[Stored records]
━━━━━━━━━━━━━━━━━━━━
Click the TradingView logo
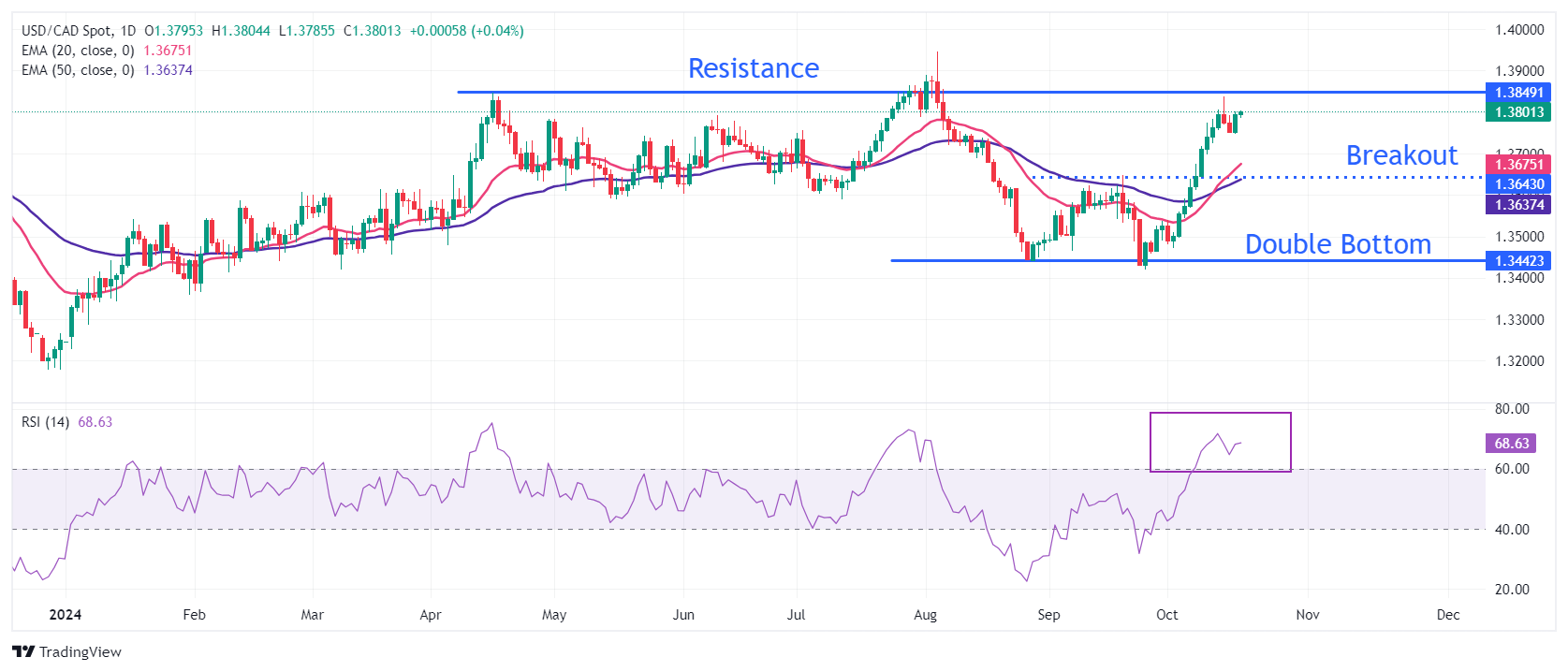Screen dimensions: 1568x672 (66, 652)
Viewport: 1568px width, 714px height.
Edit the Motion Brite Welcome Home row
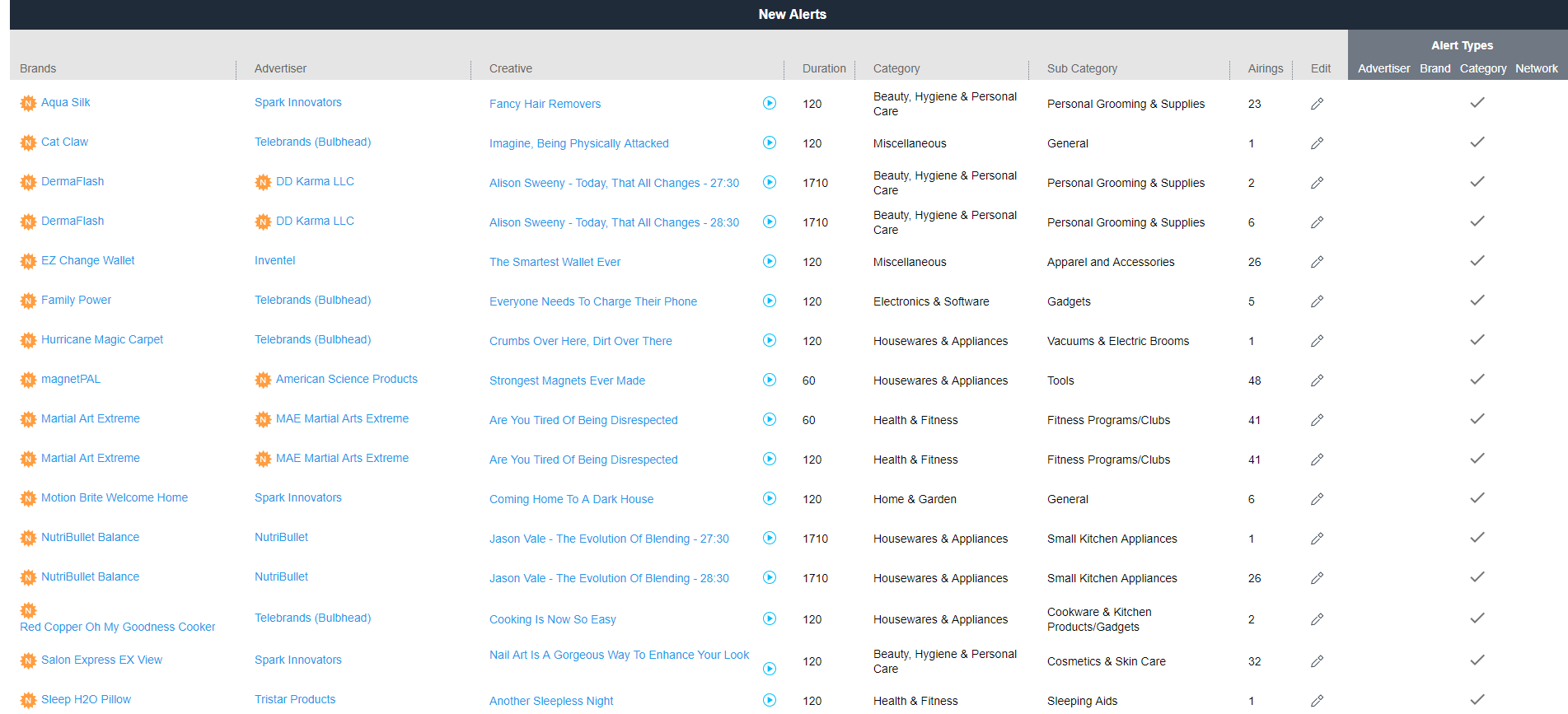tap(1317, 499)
━━━━━━━━━━━━━━━━━━━━
Wherever an image appears, omit it; copy the rest of the records exactly.

Click the TradingView logo
Screen dimensions: 1568x672 (66, 652)
Viewport: 1568px width, 714px height.
Edit the Motion Brite Welcome Home row
tap(1317, 499)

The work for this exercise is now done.